Open Boehmin opened 10 months ago
Thanks Ines, we'll try to fix the biopython thing in the next update. Can you please post your matplotlib error? Thx! Marco
Hi Marco,
the matplotlib error was
ModuleNotFoundError: No module named 'matplotlib'
I just installed matplotlib and it worked fine.
I now managed to run through the whole notebook (I can post these issues separately if preferred/or change the title of this issue? but here summed up for now):
I had the same pandas error as here. I freshly pulled from git yesterday. First I tried to change .append
to pd.concat
in probedesign.py which did not work obviously. I forced pandas==1.1.5 which fixed it as suggested in the linked issue.
Since I still had to input the cutadapt file path, it took me a while to realise that it was loading the probedesign.py from the .egg module and changing the probedesign.py file would not do much. I had not worked with modules/.egg files before so it was quicker for me to do the following:
swap the following line
from PLP_directRNA_design import probedesign as plp
for
import sys
# Add the folder path to sys.path
sys.path.insert(0, '/user/pathto/PLP_directRNA_design')
import probedesign as plp
Not sure if there is an easier way (or if this might have broken things?).

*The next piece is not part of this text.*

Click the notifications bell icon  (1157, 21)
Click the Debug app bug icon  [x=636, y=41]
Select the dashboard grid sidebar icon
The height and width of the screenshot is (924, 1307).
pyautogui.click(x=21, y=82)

Another issue I had was in the "Assign Genes to Barcode" section as I tested how="start" on=LbarID
. Since it wasn`t entirely clear to me whether to use the LbarID or a different variable/value, I tried all variations of "LbarID"/LbarID, numbers, column IDs, even barcode ID etc (maybe a full example could help?), until I figured out the issue was in the Lprobe_Ver2.csv. For clarity, this is the error I received:
---------------------------------------------------------------------------
KeyError Traceback (most recent call last)
File ~/miniconda3/envs/probedesign/lib/python3.9/site-packages/pandas/core/indexes/base.py:3361, in Index.get_loc(self, key, method, tolerance)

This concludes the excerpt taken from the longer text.